**AVAILABLE DATA:**
• • •

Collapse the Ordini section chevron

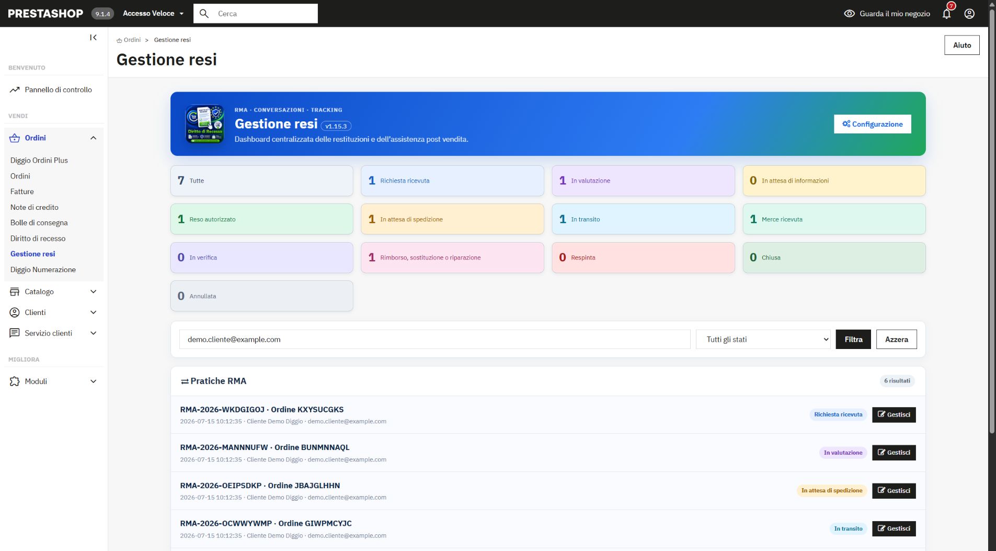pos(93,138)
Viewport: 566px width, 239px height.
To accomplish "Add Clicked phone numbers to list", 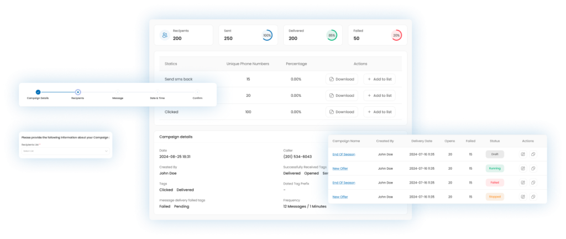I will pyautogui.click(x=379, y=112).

• • •

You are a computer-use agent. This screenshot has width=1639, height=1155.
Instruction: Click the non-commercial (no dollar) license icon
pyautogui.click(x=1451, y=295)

• • •

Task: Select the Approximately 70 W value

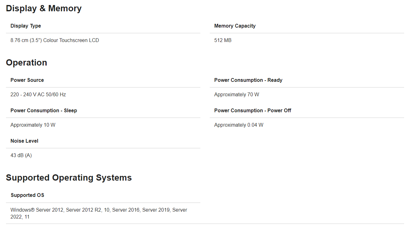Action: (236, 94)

• • •

**WHAT IS REQUIRED:** Gather every line in the records above that contains the string "height", and copy each one as it appears.

**EXPECTED ANSWER:**
Viewport: 566px width, 239px height.
You are a computer-use agent. This screenshot has width=1639, height=1155.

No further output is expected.